▸ Task item
Rewrite the listing below, switching "GUI agent" to "desktop assistant" wherever it occurs and leaving everything else unchanged.

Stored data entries
----------
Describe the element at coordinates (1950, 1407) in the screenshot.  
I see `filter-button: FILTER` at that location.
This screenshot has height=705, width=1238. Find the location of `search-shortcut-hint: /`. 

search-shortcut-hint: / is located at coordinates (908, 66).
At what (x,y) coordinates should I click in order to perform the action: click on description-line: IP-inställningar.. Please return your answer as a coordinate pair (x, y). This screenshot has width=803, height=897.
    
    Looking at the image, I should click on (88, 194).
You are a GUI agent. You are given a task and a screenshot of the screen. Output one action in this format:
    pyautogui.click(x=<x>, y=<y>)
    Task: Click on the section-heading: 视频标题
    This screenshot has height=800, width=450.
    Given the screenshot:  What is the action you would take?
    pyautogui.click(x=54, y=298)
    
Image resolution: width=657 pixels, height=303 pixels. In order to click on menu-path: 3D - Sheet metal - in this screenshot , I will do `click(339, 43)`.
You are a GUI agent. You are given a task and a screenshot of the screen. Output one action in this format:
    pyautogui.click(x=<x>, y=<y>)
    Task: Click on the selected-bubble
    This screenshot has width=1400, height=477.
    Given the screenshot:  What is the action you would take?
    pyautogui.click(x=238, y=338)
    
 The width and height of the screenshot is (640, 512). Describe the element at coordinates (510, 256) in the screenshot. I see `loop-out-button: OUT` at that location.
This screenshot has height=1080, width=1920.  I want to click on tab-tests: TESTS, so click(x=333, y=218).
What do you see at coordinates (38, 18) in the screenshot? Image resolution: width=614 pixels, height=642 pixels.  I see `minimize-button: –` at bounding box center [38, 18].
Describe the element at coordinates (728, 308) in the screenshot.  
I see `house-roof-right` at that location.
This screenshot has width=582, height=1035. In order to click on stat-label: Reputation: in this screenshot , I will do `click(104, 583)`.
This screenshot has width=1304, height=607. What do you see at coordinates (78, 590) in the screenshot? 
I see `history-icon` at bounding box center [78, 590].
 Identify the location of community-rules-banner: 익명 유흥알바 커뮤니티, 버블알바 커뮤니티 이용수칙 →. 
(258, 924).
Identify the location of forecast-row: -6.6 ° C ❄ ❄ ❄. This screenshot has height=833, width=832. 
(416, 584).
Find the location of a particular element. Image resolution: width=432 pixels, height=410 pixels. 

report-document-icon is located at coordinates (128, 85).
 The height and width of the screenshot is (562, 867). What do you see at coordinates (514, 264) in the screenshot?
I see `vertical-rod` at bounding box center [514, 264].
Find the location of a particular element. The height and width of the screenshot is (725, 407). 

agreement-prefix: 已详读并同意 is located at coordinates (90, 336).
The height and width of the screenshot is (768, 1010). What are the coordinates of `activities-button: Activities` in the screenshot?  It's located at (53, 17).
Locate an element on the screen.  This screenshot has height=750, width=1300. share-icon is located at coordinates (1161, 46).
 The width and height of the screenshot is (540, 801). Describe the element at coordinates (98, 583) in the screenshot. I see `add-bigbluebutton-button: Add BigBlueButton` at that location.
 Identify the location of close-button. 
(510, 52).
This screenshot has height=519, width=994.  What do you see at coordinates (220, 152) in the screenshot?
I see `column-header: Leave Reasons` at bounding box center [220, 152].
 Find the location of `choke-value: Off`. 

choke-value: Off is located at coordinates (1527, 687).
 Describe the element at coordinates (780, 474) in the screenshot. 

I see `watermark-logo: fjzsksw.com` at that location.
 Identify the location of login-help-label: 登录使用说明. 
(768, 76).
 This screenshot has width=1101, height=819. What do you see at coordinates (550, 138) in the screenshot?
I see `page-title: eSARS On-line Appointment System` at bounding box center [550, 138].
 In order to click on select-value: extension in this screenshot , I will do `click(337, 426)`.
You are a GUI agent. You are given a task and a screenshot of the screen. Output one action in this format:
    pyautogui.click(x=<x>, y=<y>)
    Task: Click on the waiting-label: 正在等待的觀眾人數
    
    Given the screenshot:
----------
▸ Solved exercise
Describe the element at coordinates (1950, 1407) in the screenshot.  
I see `filter-button: FILTER` at that location.
This screenshot has height=705, width=1238. Find the location of `search-shortcut-hint: /`. 

search-shortcut-hint: / is located at coordinates (908, 66).
At what (x,y) coordinates should I click in order to perform the action: click on description-line: IP-inställningar.. Please return your answer as a coordinate pair (x, y). This screenshot has width=803, height=897.
    
    Looking at the image, I should click on (88, 194).
You are a desktop assistant. You are given a task and a screenshot of the screen. Output one action in this format:
    pyautogui.click(x=<x>, y=<y>)
    Task: Click on the section-heading: 视频标题
    This screenshot has height=800, width=450.
    Given the screenshot:  What is the action you would take?
    pyautogui.click(x=54, y=298)
    
Image resolution: width=657 pixels, height=303 pixels. In order to click on menu-path: 3D - Sheet metal - in this screenshot , I will do `click(339, 43)`.
You are a desktop assistant. You are given a task and a screenshot of the screen. Output one action in this format:
    pyautogui.click(x=<x>, y=<y>)
    Task: Click on the selected-bubble
    This screenshot has width=1400, height=477.
    Given the screenshot:  What is the action you would take?
    pyautogui.click(x=238, y=338)
    
 The width and height of the screenshot is (640, 512). Describe the element at coordinates (510, 256) in the screenshot. I see `loop-out-button: OUT` at that location.
This screenshot has height=1080, width=1920.  I want to click on tab-tests: TESTS, so click(x=333, y=218).
What do you see at coordinates (38, 18) in the screenshot? Image resolution: width=614 pixels, height=642 pixels.  I see `minimize-button: –` at bounding box center [38, 18].
Describe the element at coordinates (728, 308) in the screenshot.  
I see `house-roof-right` at that location.
This screenshot has width=582, height=1035. In order to click on stat-label: Reputation: in this screenshot , I will do `click(104, 583)`.
This screenshot has width=1304, height=607. What do you see at coordinates (78, 590) in the screenshot? 
I see `history-icon` at bounding box center [78, 590].
 Identify the location of community-rules-banner: 익명 유흥알바 커뮤니티, 버블알바 커뮤니티 이용수칙 →. 
(258, 924).
Identify the location of forecast-row: -6.6 ° C ❄ ❄ ❄. This screenshot has height=833, width=832. 
(416, 584).
Find the location of a particular element. Image resolution: width=432 pixels, height=410 pixels. 

report-document-icon is located at coordinates (128, 85).
 The height and width of the screenshot is (562, 867). What do you see at coordinates (514, 264) in the screenshot?
I see `vertical-rod` at bounding box center [514, 264].
Find the location of a particular element. The height and width of the screenshot is (725, 407). 

agreement-prefix: 已详读并同意 is located at coordinates (90, 336).
The height and width of the screenshot is (768, 1010). What are the coordinates of `activities-button: Activities` in the screenshot?  It's located at (53, 17).
Locate an element on the screen.  This screenshot has height=750, width=1300. share-icon is located at coordinates (1161, 46).
 The width and height of the screenshot is (540, 801). Describe the element at coordinates (98, 583) in the screenshot. I see `add-bigbluebutton-button: Add BigBlueButton` at that location.
 Identify the location of close-button. 
(510, 52).
This screenshot has height=519, width=994.  What do you see at coordinates (220, 152) in the screenshot?
I see `column-header: Leave Reasons` at bounding box center [220, 152].
 Find the location of `choke-value: Off`. 

choke-value: Off is located at coordinates (1527, 687).
 Describe the element at coordinates (780, 474) in the screenshot. 

I see `watermark-logo: fjzsksw.com` at that location.
 Identify the location of login-help-label: 登录使用说明. 
(768, 76).
 This screenshot has width=1101, height=819. What do you see at coordinates (550, 138) in the screenshot?
I see `page-title: eSARS On-line Appointment System` at bounding box center [550, 138].
 In order to click on select-value: extension in this screenshot , I will do `click(337, 426)`.
You are a desktop assistant. You are given a task and a screenshot of the screen. Output one action in this format:
    pyautogui.click(x=<x>, y=<y>)
    Task: Click on the waiting-label: 正在等待的觀眾人數
    
    Given the screenshot:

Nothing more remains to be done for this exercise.